Le seconde distinguono secondo che in questione vi sia oppure no la tutela dell’affidamento della controparte processuale, la quale, ignorando l’avvenuta fusione con conseguente cancellazione della società incorporata, agisca nei confronti di quest’ultima (l’esigenza di tutelare la controparte incolpevolmente ignara della fusione comporta che il dovere di indirizzare l’impugnazione nei confronti del nuovo soggetto effettivamente legittimato resta subordinato alla conoscibilità dell’evento, secondo criteri di normale diligenza, senza che assuma alcun rilievo l’iscrizione della fusione nel registro delle imprese, non operando in campo processuale la presunzione di conoscenza che la legge ricollega all’effettuazione di tale adempimento: Cass. 07/07/2008, n. 18615), da quella in cui la società incorporata prima ottenga la cancellazione dal registro delle imprese e poi proponga appello, così venendo contra factum proprium.
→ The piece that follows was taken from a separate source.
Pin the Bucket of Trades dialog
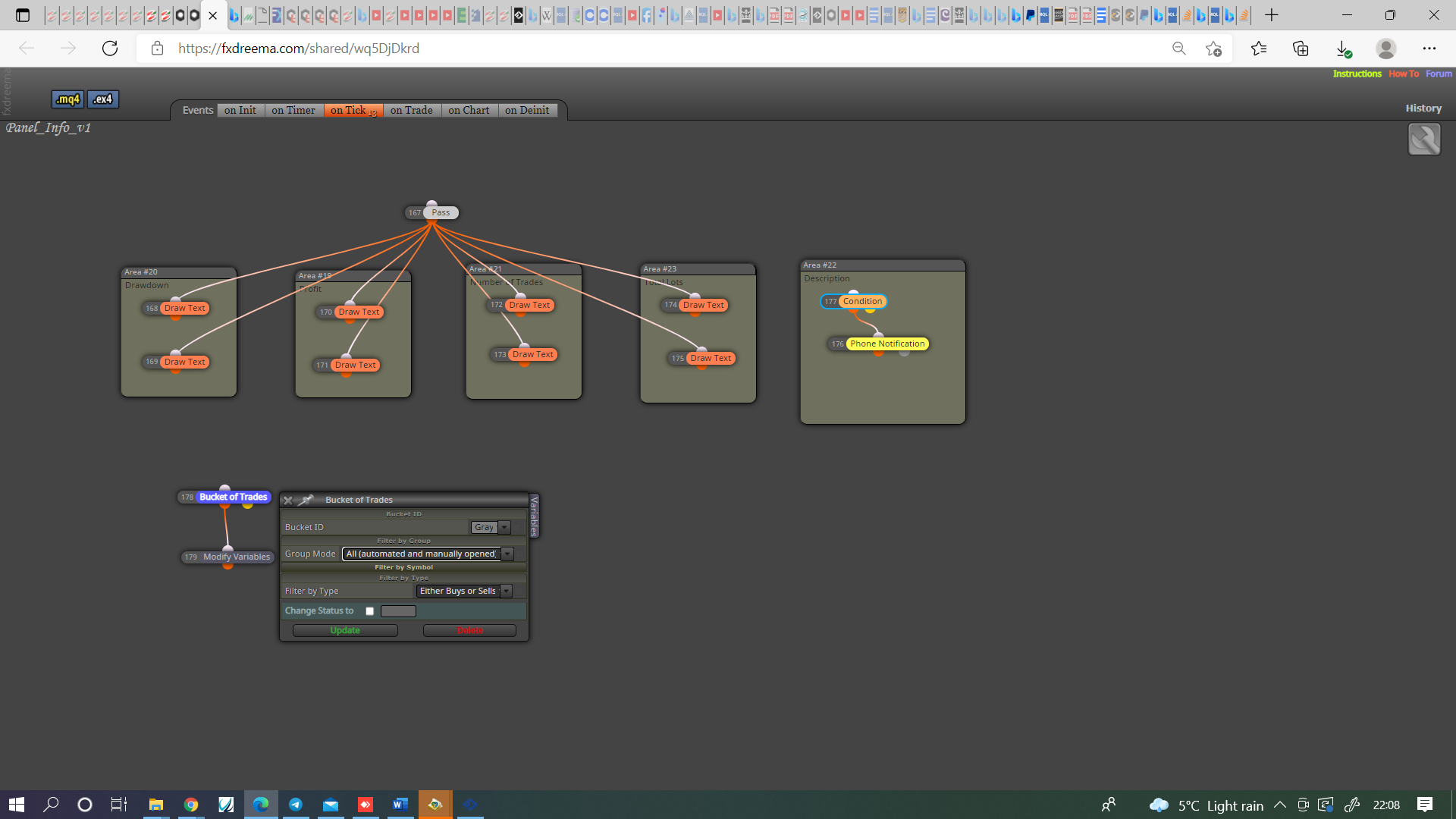This screenshot has height=819, width=1456. pyautogui.click(x=306, y=500)
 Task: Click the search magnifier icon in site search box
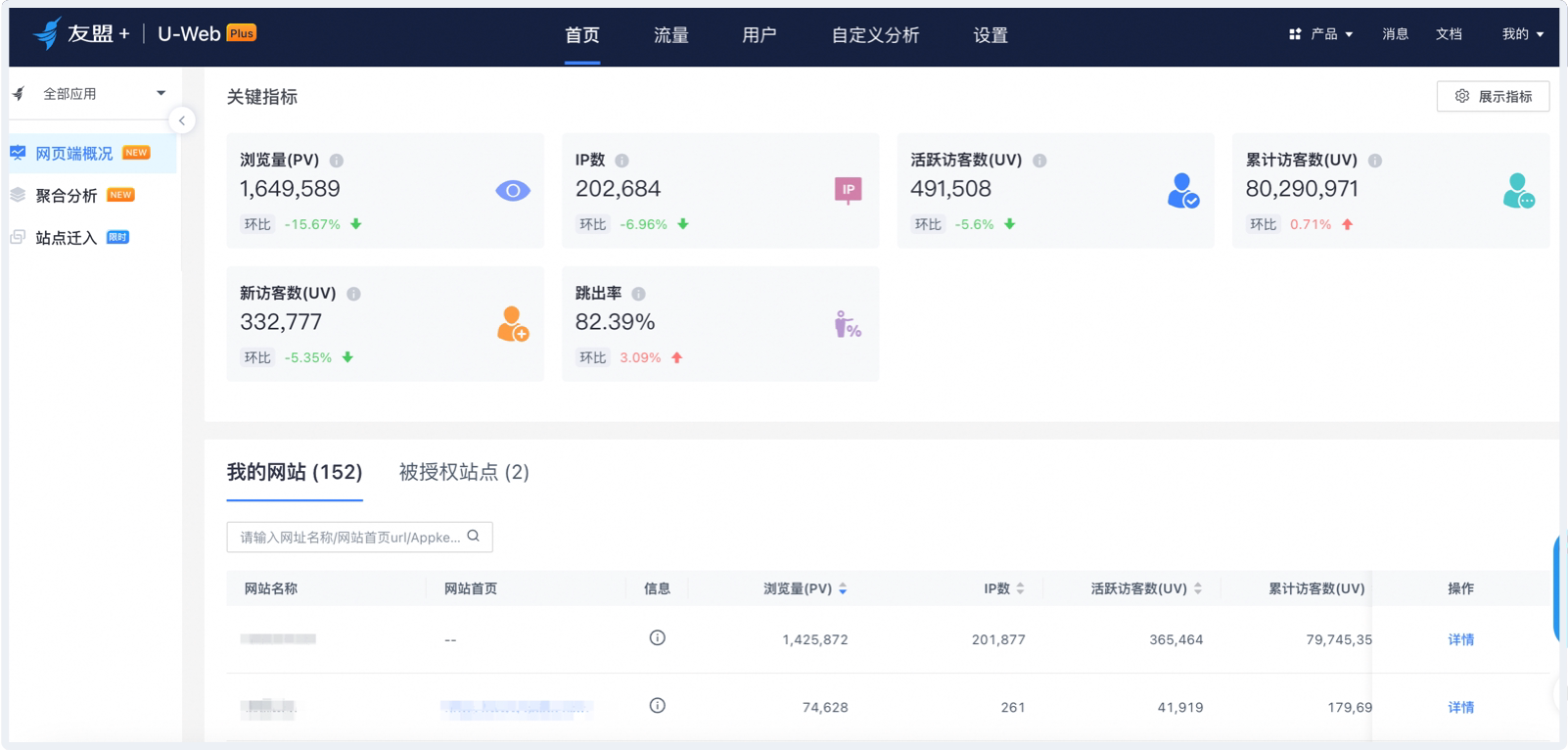coord(474,537)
Quest’ultima ipotesi “non troverebbe giustificazione nella logica del sistema, come innovato dalla Legge del 2003, in quanto la prosecuzione dei rapporti giuridici nel soggetto unificato se, per un verso, giustifica l’originario ricorrente ad insistere nel vedere realizzate, a carico della società incorporata, le sue pretese, per altro verso, non autorizza quest’ultima a mantenere una propria individualità anche dopo l’avvenuta fusione e la cancellazione dal registro delle imprese (art. 2495 c.c.), al punto da far valere la persistenza di una propria autonoma legittimazione attiva”: Cass. 11/02/2013, n. 3820, Cass. 24/05/2019, n. 14177.

Per esigenze di precisione va detto che le pronunce successive alla n. 3820/2013, che per la prima volta ha affrontato la questione per cui è causa, hanno sempre fatto salva la regula iuris pronunciata da quest’ultima, nel senso che hanno sempre sottolineato che il caso concreto esaminato non contemplava l’ipotesi di una società incorporata cancellatasi dal registro delle imprese che avesse preteso di spendere la propria legittimazione processuale attiva.
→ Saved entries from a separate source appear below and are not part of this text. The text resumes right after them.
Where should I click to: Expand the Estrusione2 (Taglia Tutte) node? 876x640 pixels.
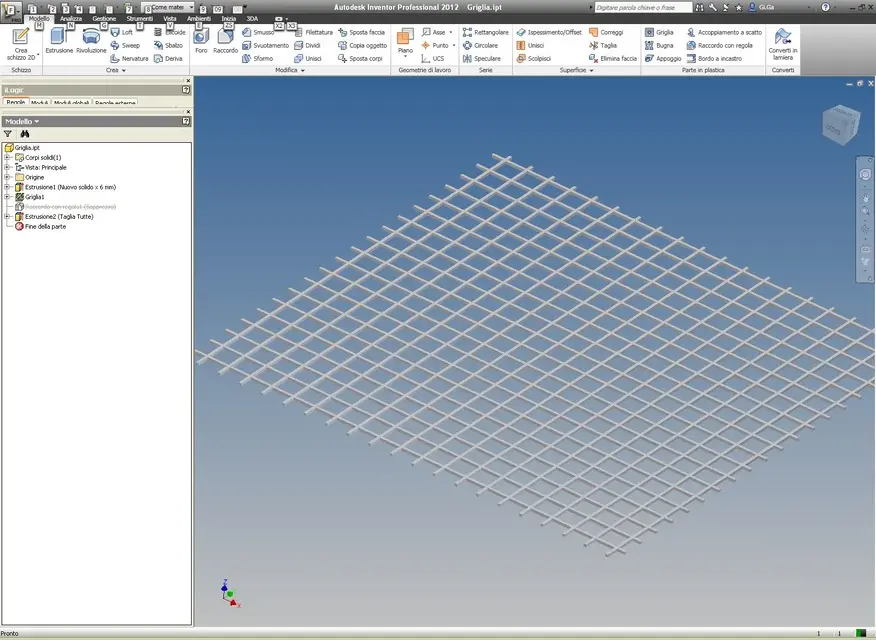click(7, 217)

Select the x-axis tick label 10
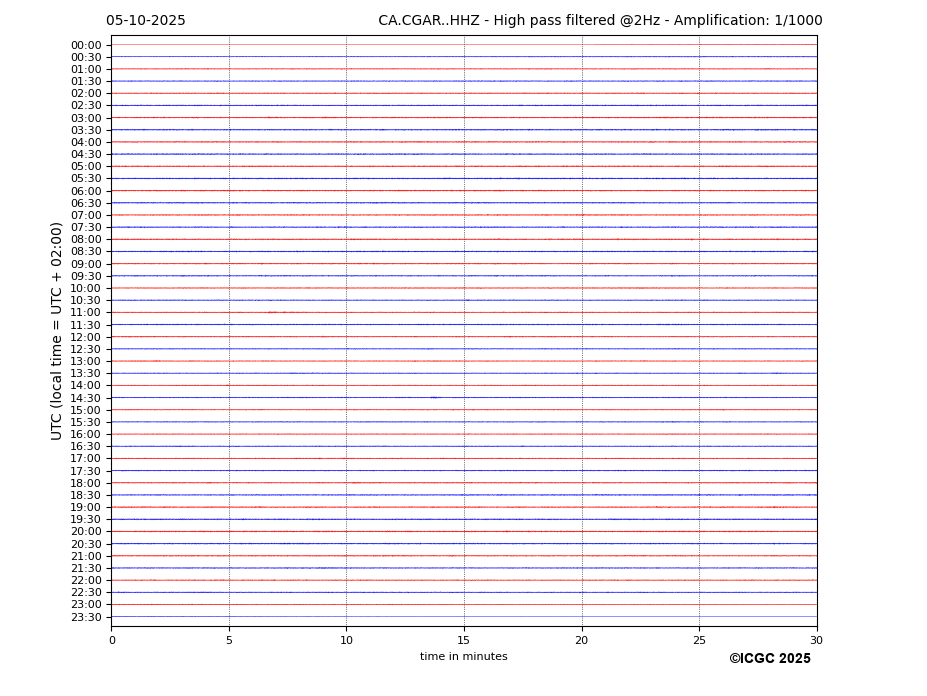(x=346, y=640)
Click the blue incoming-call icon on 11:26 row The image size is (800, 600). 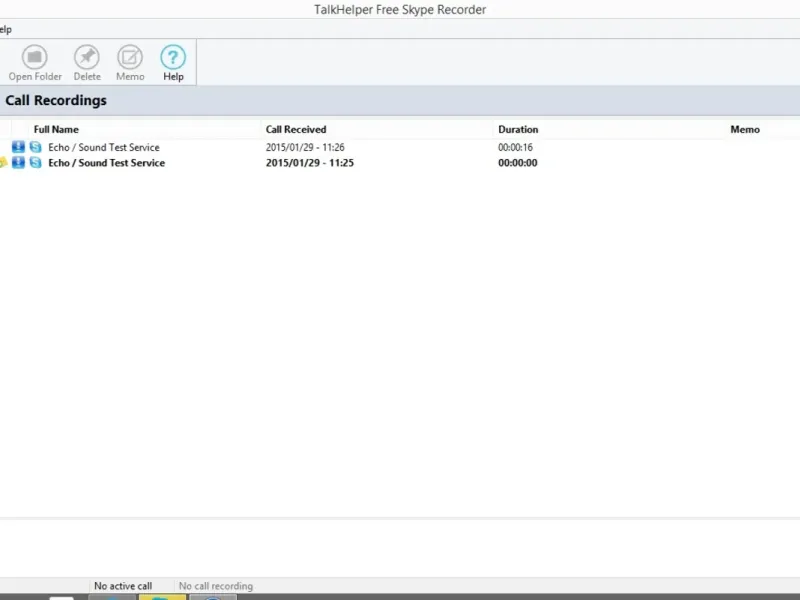click(x=18, y=147)

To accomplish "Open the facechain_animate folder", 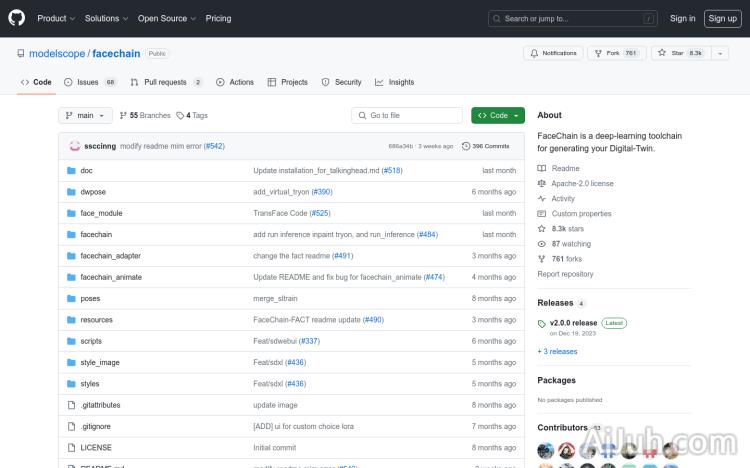I will (111, 277).
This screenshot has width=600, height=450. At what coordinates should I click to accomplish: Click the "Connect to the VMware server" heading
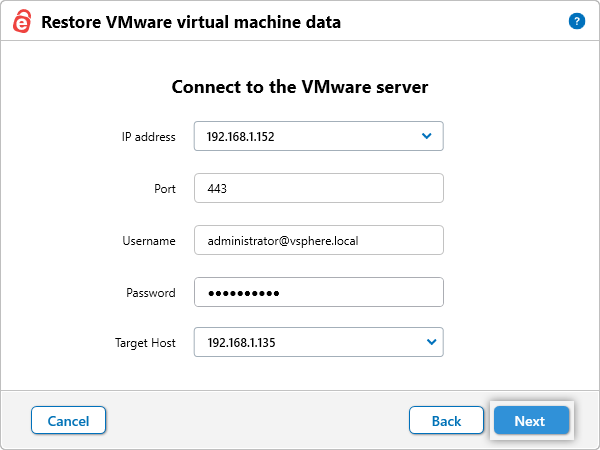(300, 87)
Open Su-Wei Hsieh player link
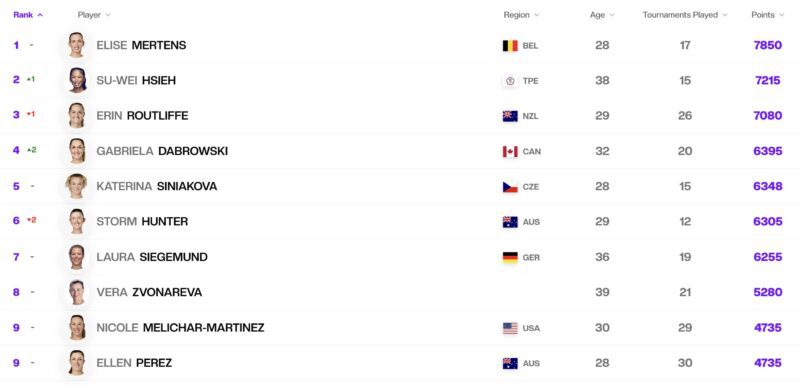The height and width of the screenshot is (386, 800). (136, 81)
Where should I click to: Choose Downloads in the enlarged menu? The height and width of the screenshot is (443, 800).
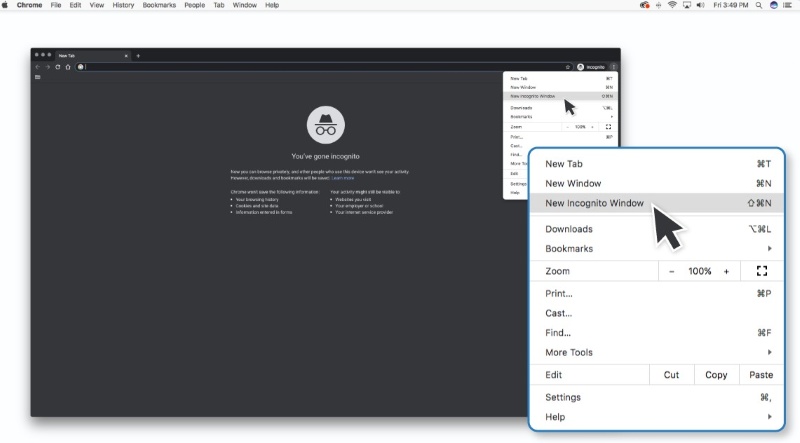pos(568,229)
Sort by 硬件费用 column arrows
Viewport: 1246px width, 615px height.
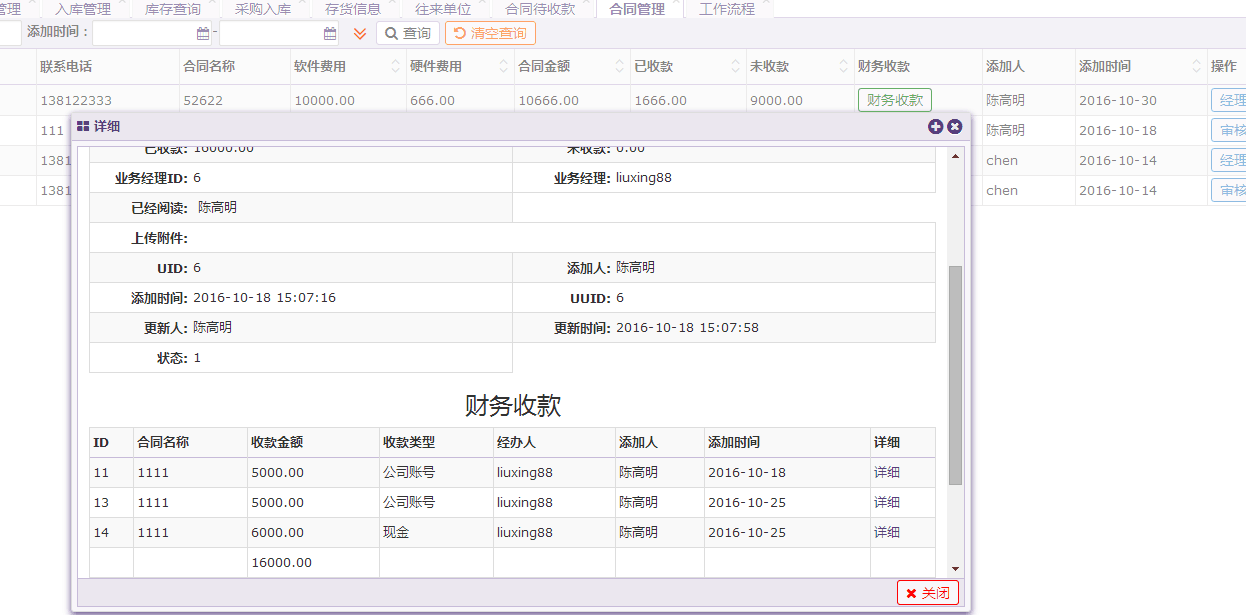503,67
Questa Corte ritiene, dunque, che debba essere dato seguito al principio secondo il quale la fusione per incorporazione pur non determinando un fenomeno successorio, correlato alla estinzione della società incorporata e alla creazione di un nuovo soggetto giuridico, la società incorporante, non consenta per ciò solo la conservazione della legittimazione processuale da parte della società incorporata, se non nella misura in cui vi sia l’esigenza di tutelare l’affidamento della controparte che ignori l’avvenuta fusione.

Di conseguenza, il ricorso incidentale di Banco Bpm S.p.A. deve essere accolto, con conseguente passaggio in giudicato della sentenza di primo grado.

Ricorso principale.

Il ricorso principale è inammissibile.

La Corte dichiara inammissibile il ricorso principale, accoglie il ricorso incidentale, cassa la sentenza d’Appello, compensa tra le parti le spese di giudizio anche relativamente al processo d’appello, dà atto della sussistenza dei presupposti di cui al D.P.R. n. 115 del 2002, art. 13, comma 1 quater, introdotto dalla L. n. 228 del 2012, art. 1, comma.

P.Q.M.

La Corte dichiara inammissibile il ricorso incidentale, accoglie il ricorso incidentale e cassa la sentenza impugnata.

Compensa tra le parti le spese di lite anche relativamente al processo d’Appello, ai sensi dell’art. 385 c.p.c., comma 2.

Ai sensi del D.P.R. 30 maggio 2002, n. 115, art. 13, comma 1 quater, dà atto della sussistenza dei presupposti per il versamento, da parte del ricorrente principale, dell’ulteriore importo a titolo di contributo unificato pari a quello dovuto per il ricorso, a norma dello stesso art. 13, comma 1 bis.

Così deciso in Roma, nella camera di Consiglio della Sezione Terza civile della Corte Suprema di Cassazione, il 7 giugno 2019.